Until the “Berne Convention” of 1908 was amended, architectural works were not provided legal protection or any kind of copyright protection, and it was after this amendment placed in the purview of “literary and artistic” works and got copyright protection at the international level. According to Article 2(1) of the Berne Convention, countries are required to protect works of “architecture,” “three-dimensional works related to architecture,” and “any other works of architecture.” A “work of architecture” is defined under the Berne Convention only as one that is “integrated in a building or other structure,” but the convention does not specify what constitutes a “work of architecture.” The Agreement on Trade-Related Aspects of Intellectual Property Rights (TRIPS) adopts expressly the Berne Convention’s requirement for architectural copyright protection without specifying further what defines an architectural work. The Convention of 1886 does not cover architectural works, with the exception of Article 4, which specifies “plans, drawings, and artistic works connected to architecture.”

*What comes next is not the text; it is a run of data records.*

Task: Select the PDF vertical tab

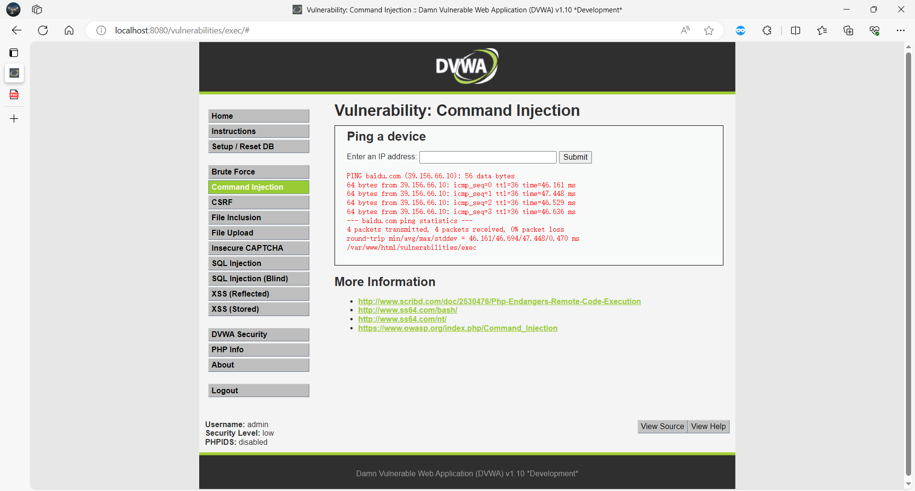Action: (14, 94)
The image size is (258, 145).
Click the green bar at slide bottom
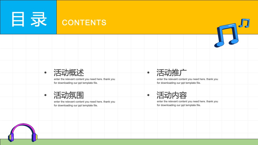point(134,142)
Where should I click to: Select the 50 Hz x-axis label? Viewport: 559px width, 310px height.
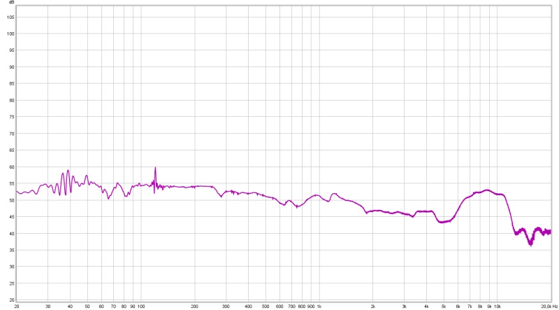pos(87,307)
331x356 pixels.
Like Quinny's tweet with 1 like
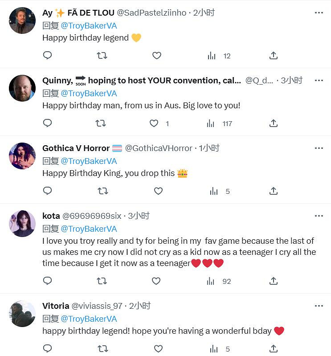click(154, 123)
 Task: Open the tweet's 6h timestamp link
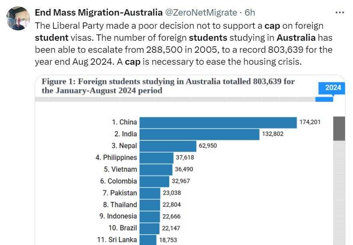[250, 12]
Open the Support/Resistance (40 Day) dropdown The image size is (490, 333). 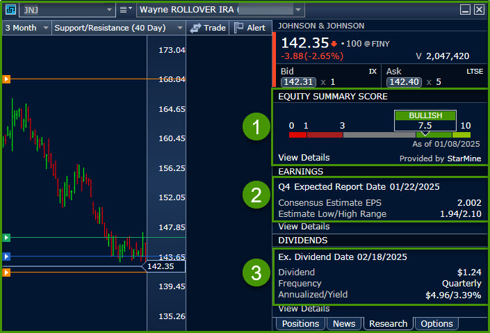click(x=179, y=28)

Protection of Architectural Work under the Indian Scenario: The Copyright Act of 1957

Any original work created by an individual is eligible for copyright protection. Originality refers to the concept that the author must have developed the work using their own imagination and labour. When a work is first produced, it automatically becomes protected by copyright, and no additional steps are needed on the part of the author or owner of the copyright to ensure that they may pursue their legal rights under the Copyright Law in the event that their work is violated. The copyright law in India protects the architectural works under Indian law. Section 13 of the Indian Copyright Act, 1957 lists the many kinds of artistic works that are protected by copyright.  According to the Copyright Act of 1957, a “work of architecture” is defined in Section 2(b) as any building or structure with an artistic character or design, or any model for such a building or structure and Section 2(c) refers to “artistic work,” which includes

  1. A painting, sculpture, drawing (which includes a diagram, map, chart or blueprint), an engraving, or a picture; 
  2. an architectural design; and
  3. A piece of creative workmanship of any kind.

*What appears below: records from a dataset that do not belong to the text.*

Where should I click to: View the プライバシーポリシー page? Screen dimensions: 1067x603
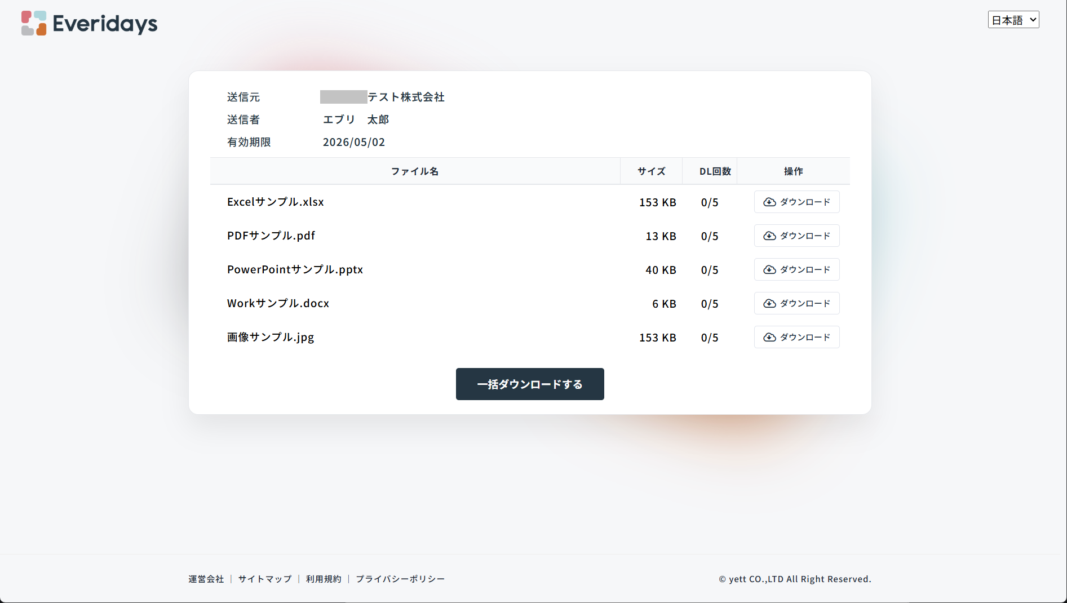(400, 579)
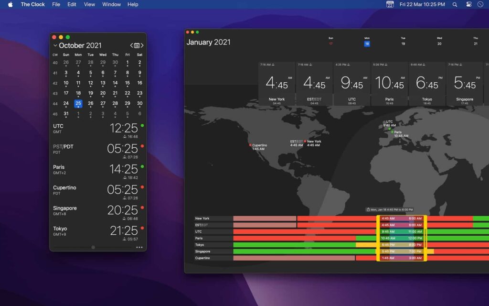Click the Today calendar icon in October header
Image resolution: width=489 pixels, height=306 pixels.
(137, 45)
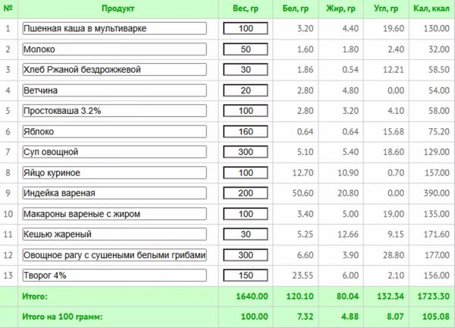
Task: Click the Продукт column header
Action: tap(118, 8)
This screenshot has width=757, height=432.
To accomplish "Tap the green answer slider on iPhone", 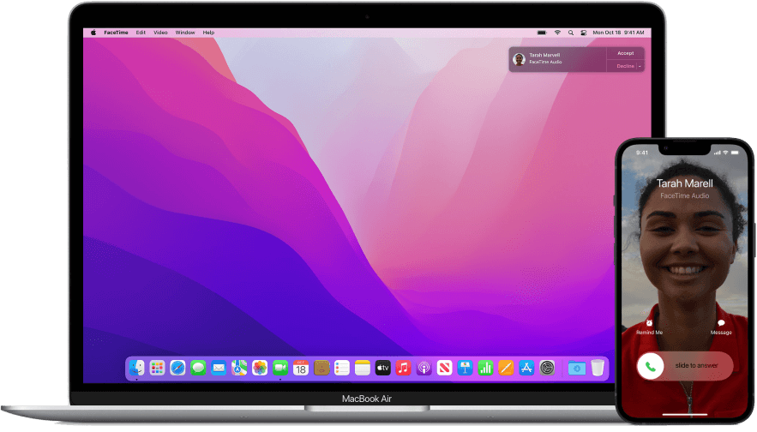I will tap(651, 367).
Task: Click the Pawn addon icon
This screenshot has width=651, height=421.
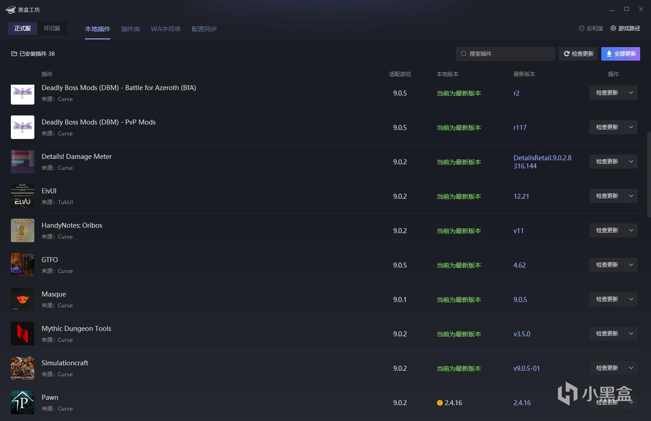Action: tap(23, 402)
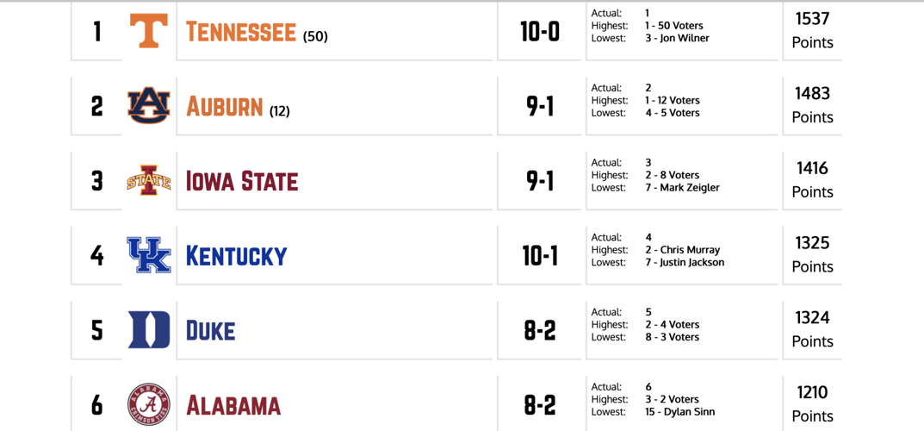
Task: Click the Tennessee orange T logo
Action: pos(149,31)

The Copyright registration procedure in India allows architects to protect their original creations. In addition, India is a member to the Berne Convention and the Universal Copyright Convention, which means that works protected in other Berne signatory nations are automatically protected in India.  Architecture may be summed up as the “art of designing and constructing structures,” and as such, it has both artistic and functional qualities. As a result, the moral rights of the author of the creative work are taken into account under Section 57 of the Indian Copyright Act, together with the author’s rights to integrity and acknowledgment. The Act also sets a few limitations on the types of legal recourse that are possible for architectural works. A building or structure that has already been completed or is currently being constructed cannot be infringed upon, according to Section 59 of the Copyright Act. The possible options for redressal here include legal action for damages or criminal charges. Section 52 of the Copyright Act, which establishes the notion of “fair use,” also places limitations on an author’s exclusive right to create architectural works. The use of previous works for inspiration to create new works with any additions, revisions, and improvements is not prohibited under copyright law. In particular, Sections 52(s) and 52(u) declare that an act is not an infringement when:

  • Any individual who creates, publishes, or exhibits an architectural work in the form of a painting, picture, drawing, or engraving. This is known as Freedom of Panorama.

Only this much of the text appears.